Spooky! Well, let's start here.

Can you use https://view.qiime2.org/ to open up the rep-seqs.qza from both the successful N run and the failed H run and view the top 2 or 3 most abundant ASVs side by side?

I suspect that while the dada2 stats may be similar, the actual ASVs will be just a little bit different and that's causing the problem for the classifier.

Let me see what you find inside those two files!

Hi Colin,

Thank you so much for the helping with this!

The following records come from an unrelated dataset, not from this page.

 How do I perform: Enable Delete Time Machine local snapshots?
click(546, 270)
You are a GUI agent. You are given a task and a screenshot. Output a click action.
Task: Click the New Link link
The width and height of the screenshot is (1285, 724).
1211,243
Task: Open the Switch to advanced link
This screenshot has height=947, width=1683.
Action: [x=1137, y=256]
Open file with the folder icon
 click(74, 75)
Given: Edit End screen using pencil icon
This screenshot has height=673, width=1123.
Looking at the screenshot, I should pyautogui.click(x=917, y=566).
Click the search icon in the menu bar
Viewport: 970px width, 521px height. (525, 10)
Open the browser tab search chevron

I checked rep-seqs.qza files and realized that the forward primer was still present in some of the forward reads, but not all of them. Re-ran cutadapt and realized that my forward reads have a lot of read through and when that is happening, the reverse complement was being trimmed from the end, but the forward primer was left on. So the forward primer was not trimmed in all of the reads. The reverse reads didn’t have much read through, so it doesn’t appear to have affected them. I re-ran cutadapt in two steps (1) primers, (2) reverse complements and that fixed things. Not sure why the classification was better with changing the degenerate base in the reverse primer before, but now it is working great with either version of the primer. Our newer sequencing results have longer reads (2 x 300 bp) than previous analyses, so it’s an issue we hadn’t encountered before.

Thanks again for your help!

1 Like